*Instructions to follow:* Below are records; copy every line among them that contains the word "scrollbar".

══ Available data ══

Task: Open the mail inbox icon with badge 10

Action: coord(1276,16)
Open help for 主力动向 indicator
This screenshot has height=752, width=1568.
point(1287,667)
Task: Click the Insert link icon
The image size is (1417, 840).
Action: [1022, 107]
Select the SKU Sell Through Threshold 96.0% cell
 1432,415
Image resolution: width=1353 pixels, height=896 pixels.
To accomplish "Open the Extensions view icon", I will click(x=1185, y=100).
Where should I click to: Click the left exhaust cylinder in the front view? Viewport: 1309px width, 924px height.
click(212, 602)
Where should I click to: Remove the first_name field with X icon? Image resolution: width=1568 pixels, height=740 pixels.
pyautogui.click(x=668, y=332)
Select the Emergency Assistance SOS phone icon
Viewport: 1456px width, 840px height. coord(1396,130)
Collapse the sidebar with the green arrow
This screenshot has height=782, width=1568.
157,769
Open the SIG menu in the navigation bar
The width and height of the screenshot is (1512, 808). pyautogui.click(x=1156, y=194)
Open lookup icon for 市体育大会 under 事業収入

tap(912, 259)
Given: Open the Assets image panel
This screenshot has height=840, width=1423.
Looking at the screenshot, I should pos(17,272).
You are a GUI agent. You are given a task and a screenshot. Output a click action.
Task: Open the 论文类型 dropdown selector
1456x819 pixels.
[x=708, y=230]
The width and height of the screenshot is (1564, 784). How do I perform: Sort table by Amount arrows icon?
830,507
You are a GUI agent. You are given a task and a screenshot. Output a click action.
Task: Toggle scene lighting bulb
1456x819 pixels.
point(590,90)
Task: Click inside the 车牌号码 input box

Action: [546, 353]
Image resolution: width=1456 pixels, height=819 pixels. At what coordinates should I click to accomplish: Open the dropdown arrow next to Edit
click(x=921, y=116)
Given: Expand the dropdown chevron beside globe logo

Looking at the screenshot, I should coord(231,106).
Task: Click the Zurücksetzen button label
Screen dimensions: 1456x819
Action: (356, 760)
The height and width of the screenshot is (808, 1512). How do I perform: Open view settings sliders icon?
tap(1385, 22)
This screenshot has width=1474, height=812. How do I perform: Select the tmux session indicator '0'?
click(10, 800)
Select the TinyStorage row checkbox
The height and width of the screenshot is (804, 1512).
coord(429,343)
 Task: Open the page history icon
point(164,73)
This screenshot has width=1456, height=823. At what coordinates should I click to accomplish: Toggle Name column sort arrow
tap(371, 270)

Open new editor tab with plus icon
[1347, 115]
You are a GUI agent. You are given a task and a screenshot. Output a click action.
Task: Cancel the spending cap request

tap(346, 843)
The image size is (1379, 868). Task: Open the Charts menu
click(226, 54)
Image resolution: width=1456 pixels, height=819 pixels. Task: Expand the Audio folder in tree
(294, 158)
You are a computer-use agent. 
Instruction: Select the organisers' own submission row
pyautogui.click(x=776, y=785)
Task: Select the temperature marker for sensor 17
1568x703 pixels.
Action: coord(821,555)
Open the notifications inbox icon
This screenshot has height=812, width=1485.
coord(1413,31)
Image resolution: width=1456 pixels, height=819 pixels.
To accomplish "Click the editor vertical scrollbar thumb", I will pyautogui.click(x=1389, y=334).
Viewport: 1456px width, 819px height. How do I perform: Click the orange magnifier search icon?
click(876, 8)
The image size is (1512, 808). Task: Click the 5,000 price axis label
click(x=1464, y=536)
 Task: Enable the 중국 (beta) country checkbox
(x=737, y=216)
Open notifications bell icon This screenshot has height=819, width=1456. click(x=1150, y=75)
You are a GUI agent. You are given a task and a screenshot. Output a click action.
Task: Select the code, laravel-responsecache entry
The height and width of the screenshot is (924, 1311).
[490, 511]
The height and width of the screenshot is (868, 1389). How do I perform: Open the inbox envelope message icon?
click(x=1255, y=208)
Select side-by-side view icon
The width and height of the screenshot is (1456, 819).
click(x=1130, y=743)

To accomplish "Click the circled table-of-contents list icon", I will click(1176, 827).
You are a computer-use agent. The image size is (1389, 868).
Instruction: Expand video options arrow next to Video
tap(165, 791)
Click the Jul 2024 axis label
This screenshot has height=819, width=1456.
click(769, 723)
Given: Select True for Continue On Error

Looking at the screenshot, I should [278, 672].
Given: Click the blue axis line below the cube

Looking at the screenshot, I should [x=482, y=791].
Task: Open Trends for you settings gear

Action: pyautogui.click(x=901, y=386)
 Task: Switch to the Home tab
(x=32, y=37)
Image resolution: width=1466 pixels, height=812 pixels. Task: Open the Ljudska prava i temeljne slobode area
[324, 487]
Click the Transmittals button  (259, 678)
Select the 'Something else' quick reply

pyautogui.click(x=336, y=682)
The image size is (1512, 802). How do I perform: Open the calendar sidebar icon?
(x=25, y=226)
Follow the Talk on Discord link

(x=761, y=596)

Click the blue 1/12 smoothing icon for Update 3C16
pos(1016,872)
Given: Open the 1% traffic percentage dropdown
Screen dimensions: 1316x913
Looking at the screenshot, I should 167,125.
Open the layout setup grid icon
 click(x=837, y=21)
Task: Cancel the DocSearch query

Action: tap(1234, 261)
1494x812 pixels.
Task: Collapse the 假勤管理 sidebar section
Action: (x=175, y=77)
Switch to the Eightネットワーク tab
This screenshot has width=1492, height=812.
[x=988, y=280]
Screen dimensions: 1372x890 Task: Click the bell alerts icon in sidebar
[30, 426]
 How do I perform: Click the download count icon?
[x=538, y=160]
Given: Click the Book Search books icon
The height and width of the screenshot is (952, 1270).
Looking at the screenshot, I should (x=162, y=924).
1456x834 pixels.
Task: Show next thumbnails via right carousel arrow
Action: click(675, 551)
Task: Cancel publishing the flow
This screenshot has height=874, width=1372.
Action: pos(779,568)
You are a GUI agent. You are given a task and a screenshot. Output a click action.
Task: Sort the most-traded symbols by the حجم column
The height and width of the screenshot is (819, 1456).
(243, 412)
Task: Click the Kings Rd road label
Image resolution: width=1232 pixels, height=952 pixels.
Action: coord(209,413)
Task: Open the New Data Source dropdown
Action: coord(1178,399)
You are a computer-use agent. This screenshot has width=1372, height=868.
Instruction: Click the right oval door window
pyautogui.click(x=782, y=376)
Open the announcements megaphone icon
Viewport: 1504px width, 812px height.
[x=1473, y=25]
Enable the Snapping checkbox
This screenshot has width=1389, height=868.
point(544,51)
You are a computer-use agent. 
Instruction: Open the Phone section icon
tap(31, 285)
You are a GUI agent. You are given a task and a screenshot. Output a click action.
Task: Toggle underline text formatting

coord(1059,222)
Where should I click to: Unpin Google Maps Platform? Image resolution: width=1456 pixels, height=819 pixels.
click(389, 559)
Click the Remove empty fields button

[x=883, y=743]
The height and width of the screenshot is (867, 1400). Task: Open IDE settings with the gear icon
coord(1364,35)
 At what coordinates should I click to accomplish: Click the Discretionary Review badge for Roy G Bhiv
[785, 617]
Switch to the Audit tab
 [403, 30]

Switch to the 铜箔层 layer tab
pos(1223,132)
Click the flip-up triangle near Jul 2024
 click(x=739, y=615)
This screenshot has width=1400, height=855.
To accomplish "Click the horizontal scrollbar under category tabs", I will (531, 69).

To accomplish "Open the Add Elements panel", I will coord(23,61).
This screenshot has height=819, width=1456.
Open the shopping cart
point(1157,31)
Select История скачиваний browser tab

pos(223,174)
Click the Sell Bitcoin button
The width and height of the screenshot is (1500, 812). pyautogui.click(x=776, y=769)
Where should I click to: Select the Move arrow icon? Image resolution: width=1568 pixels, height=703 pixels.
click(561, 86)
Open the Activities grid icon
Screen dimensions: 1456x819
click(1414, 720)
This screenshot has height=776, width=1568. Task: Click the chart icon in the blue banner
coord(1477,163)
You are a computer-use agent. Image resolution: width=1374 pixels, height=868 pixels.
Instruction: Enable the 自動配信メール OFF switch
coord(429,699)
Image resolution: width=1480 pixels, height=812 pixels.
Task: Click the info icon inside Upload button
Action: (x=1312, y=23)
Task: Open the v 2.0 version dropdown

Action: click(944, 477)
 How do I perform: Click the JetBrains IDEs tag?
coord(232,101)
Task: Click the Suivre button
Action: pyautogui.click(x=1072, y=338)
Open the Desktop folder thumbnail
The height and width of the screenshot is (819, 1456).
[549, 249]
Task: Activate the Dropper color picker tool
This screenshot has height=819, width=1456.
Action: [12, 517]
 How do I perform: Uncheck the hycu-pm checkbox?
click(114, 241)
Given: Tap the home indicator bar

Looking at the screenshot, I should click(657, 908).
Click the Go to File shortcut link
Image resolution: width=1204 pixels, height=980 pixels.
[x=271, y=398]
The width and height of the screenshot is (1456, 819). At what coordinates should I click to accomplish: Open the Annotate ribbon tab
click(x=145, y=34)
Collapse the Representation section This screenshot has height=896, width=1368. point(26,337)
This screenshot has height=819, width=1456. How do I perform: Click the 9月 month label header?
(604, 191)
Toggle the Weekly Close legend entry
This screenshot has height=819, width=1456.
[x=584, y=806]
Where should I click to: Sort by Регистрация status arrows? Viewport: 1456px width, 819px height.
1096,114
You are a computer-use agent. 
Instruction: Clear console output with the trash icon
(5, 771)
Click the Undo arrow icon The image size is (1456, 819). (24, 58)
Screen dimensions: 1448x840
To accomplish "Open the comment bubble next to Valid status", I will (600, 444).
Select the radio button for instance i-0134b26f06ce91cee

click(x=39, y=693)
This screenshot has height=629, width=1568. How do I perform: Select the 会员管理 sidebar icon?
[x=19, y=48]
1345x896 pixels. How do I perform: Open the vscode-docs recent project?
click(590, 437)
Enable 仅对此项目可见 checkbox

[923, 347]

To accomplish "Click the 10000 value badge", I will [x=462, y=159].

═══

*Written answer:*
To accomplish "Click the editor vertical scrollbar thumb", I will pyautogui.click(x=1389, y=334).
To accomplish "Click the horizontal scrollbar under category tabs", I will (531, 69).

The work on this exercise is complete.